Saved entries
········

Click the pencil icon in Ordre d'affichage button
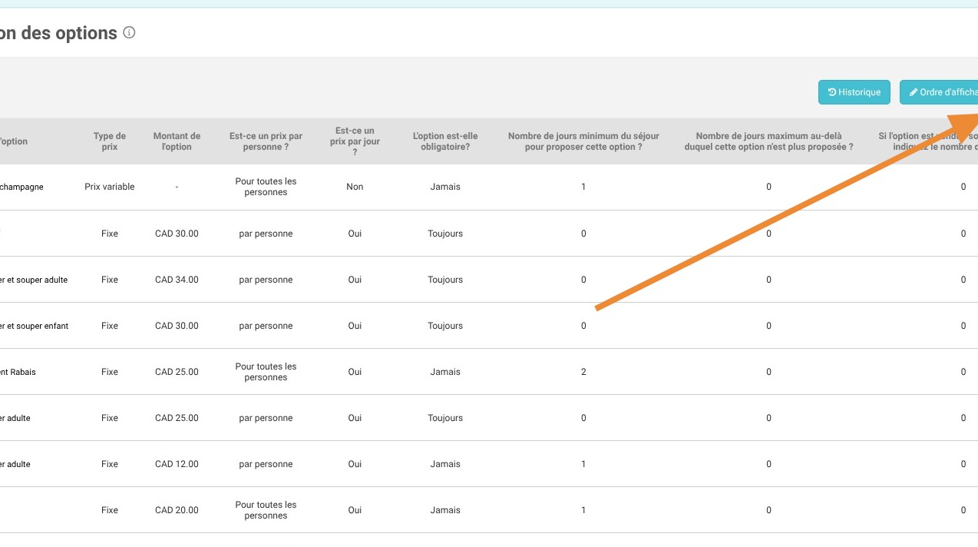Image resolution: width=978 pixels, height=547 pixels. [914, 92]
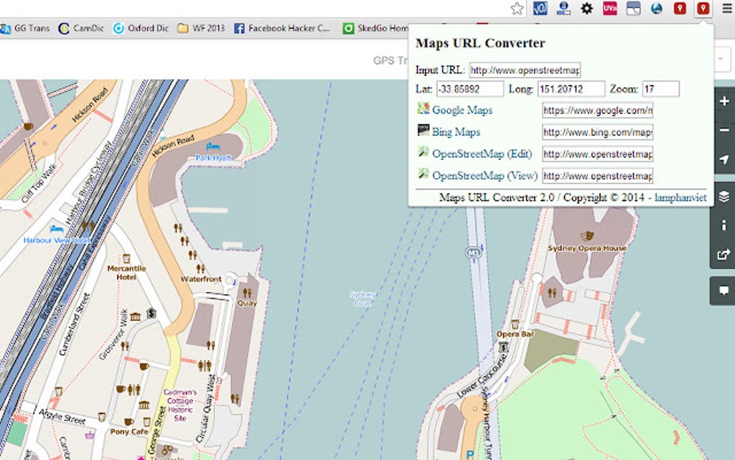This screenshot has height=460, width=735.
Task: Click the info icon in the map sidebar
Action: (x=723, y=225)

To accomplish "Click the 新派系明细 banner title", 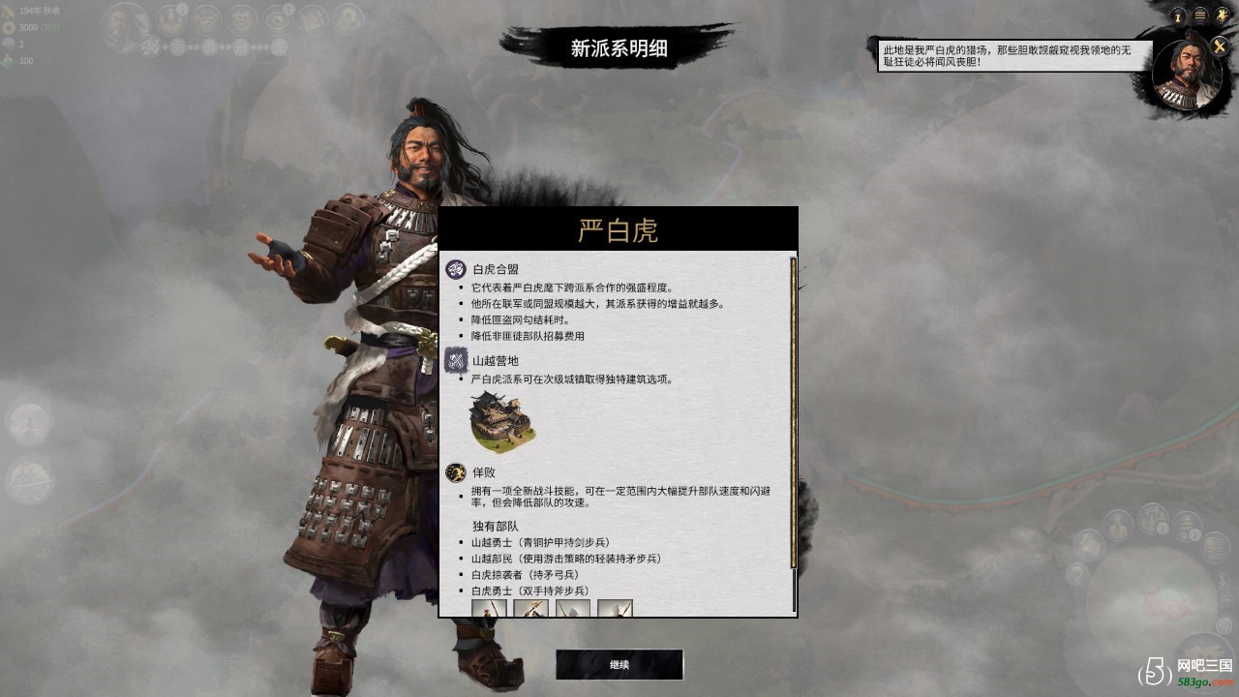I will [619, 48].
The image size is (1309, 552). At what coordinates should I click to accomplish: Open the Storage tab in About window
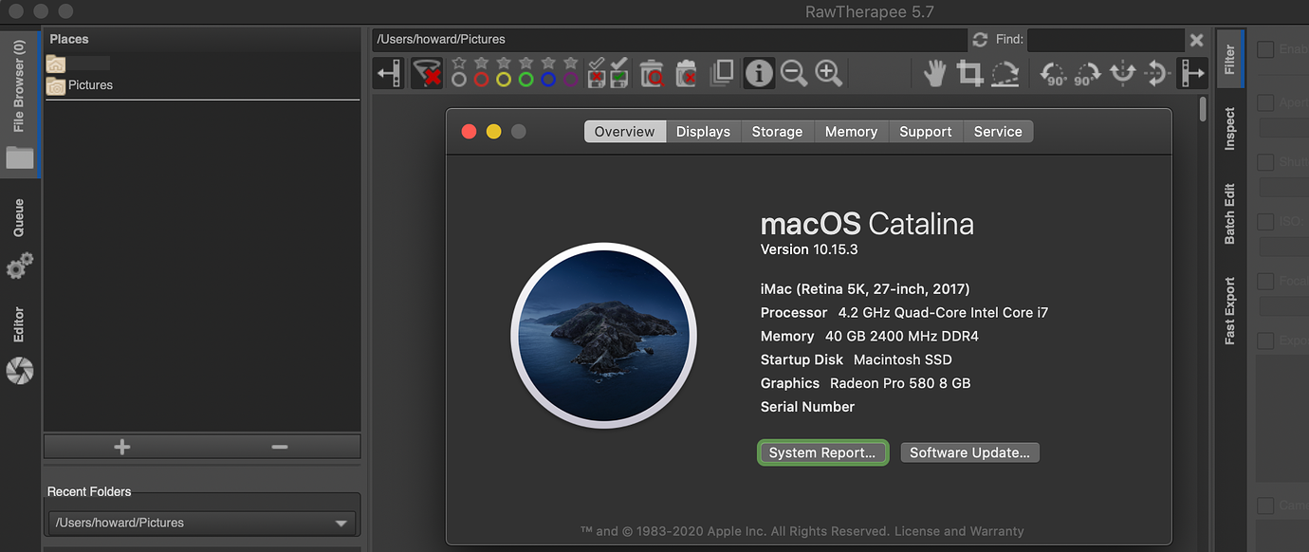click(777, 132)
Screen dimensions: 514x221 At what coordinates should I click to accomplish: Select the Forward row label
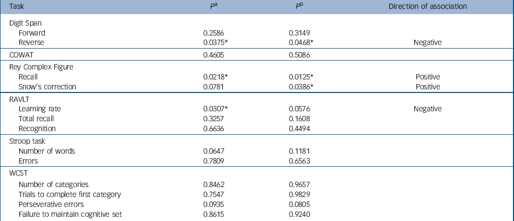(32, 32)
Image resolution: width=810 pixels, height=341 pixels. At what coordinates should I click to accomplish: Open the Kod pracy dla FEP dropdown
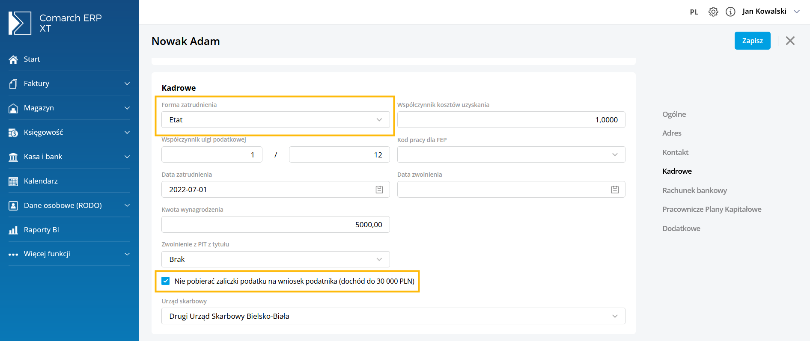[x=511, y=154]
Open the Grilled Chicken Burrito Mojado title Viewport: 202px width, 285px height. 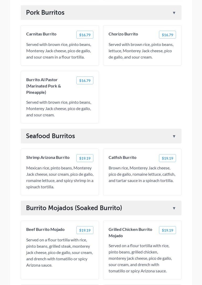(x=130, y=232)
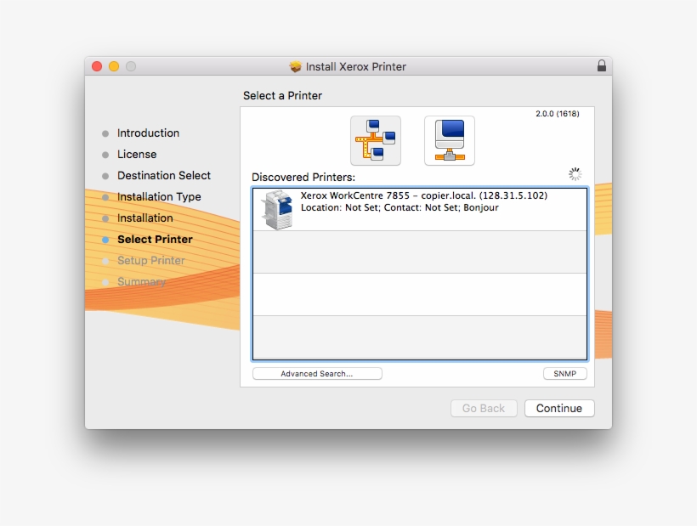Open Advanced Search options

pos(317,373)
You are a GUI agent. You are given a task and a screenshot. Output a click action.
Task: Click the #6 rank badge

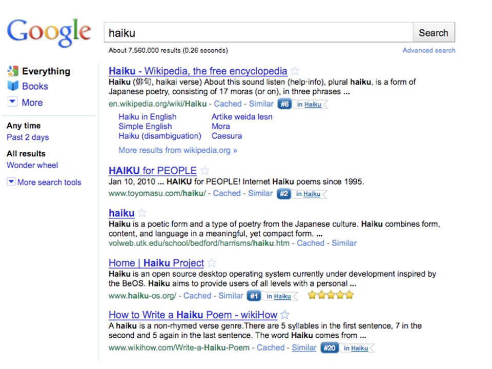coord(284,104)
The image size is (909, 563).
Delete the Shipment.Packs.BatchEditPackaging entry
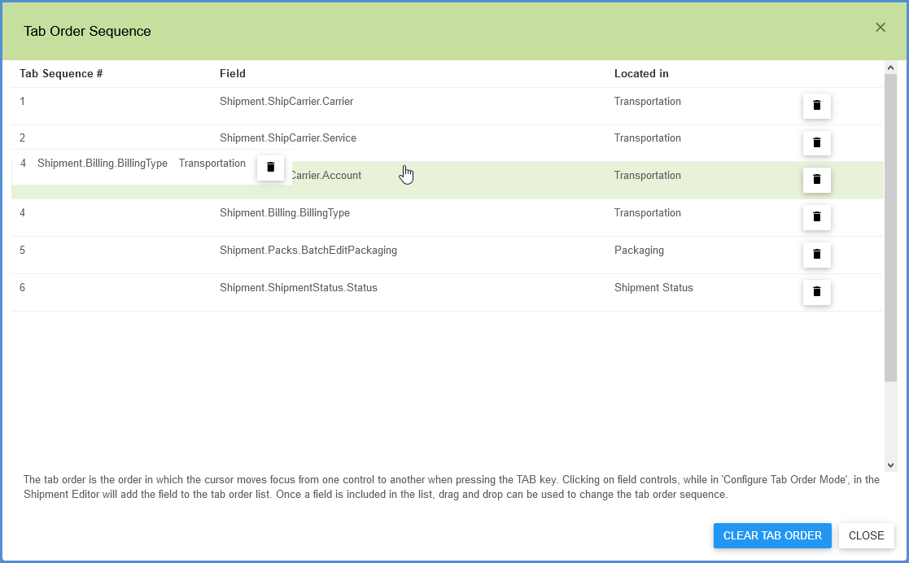(816, 255)
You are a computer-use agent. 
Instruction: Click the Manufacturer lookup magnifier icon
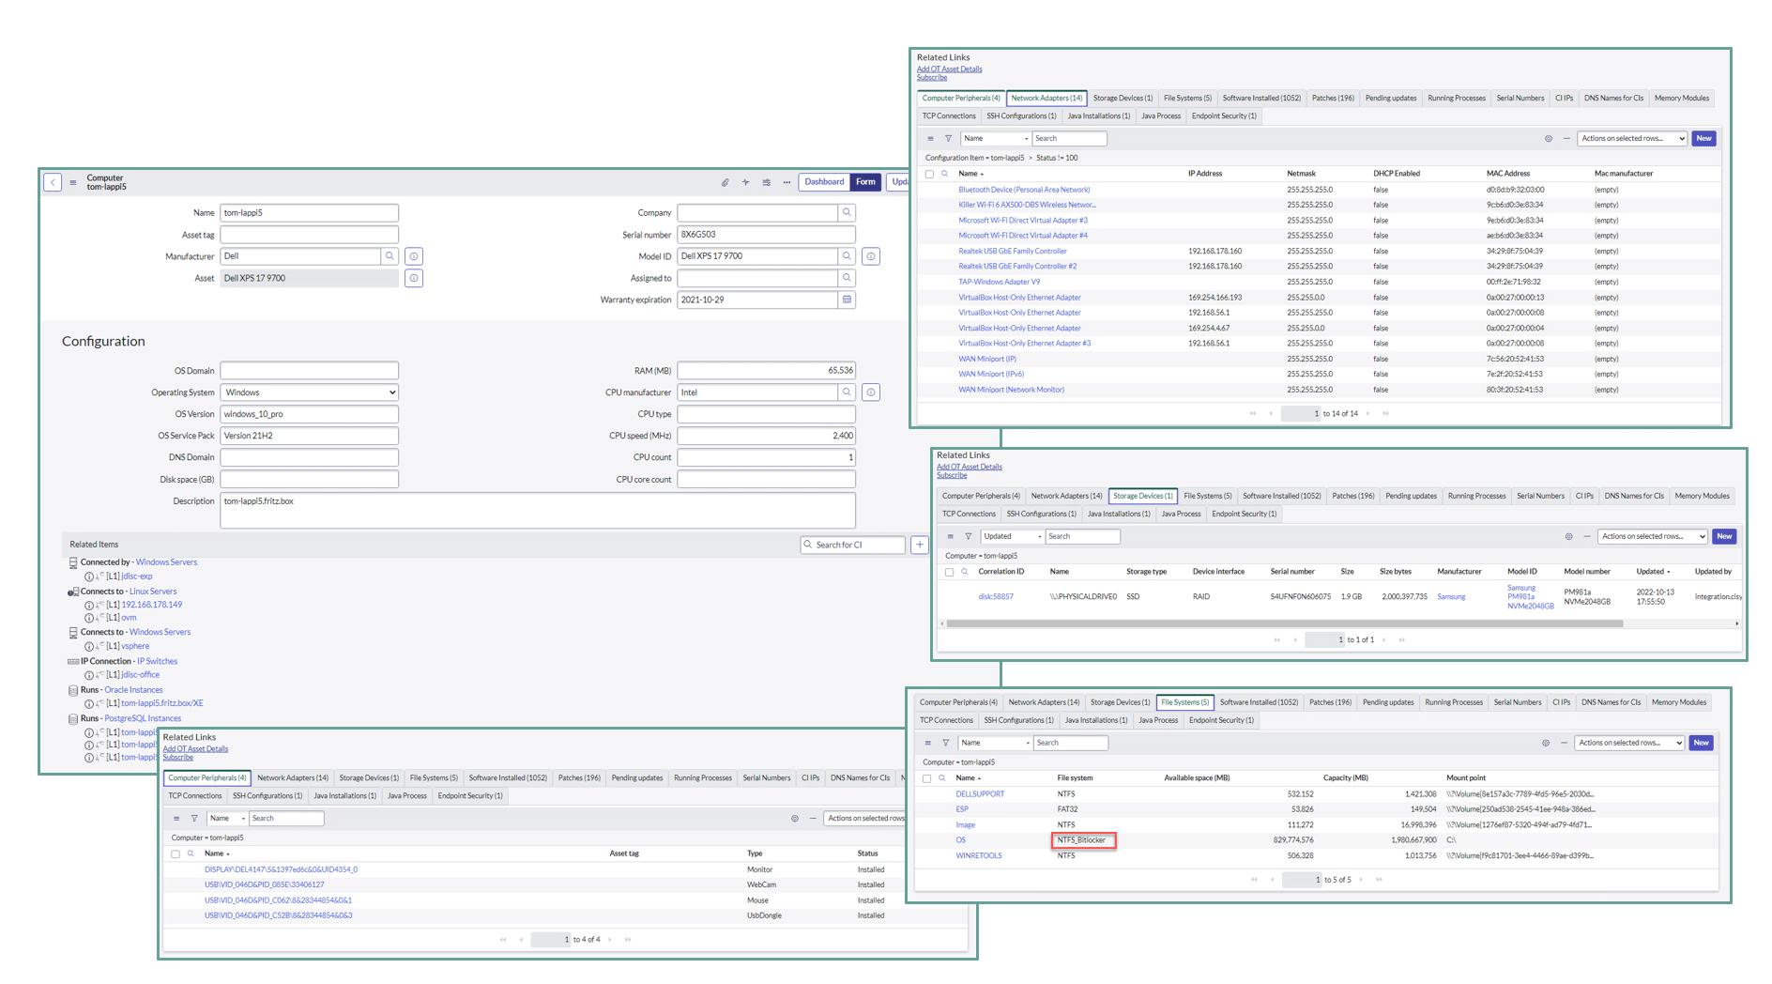(390, 256)
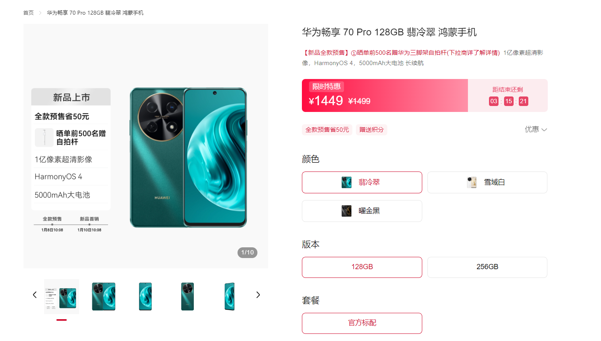Open the 首页 breadcrumb link
This screenshot has height=341, width=601.
(x=29, y=13)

········

(ASSIGNED TASK)
Find the line that contains "You are a computer-use agent.", then write out that line and each one after it, exactly and with nothing else, through the end of the entries above, without the pictures.

(TASK SOLUTION)
You are a computer-use agent. 
Instruction: Click the Manufacturer lookup magnifier icon
(390, 256)
Open the 首页 breadcrumb link
This screenshot has height=341, width=601.
(x=29, y=13)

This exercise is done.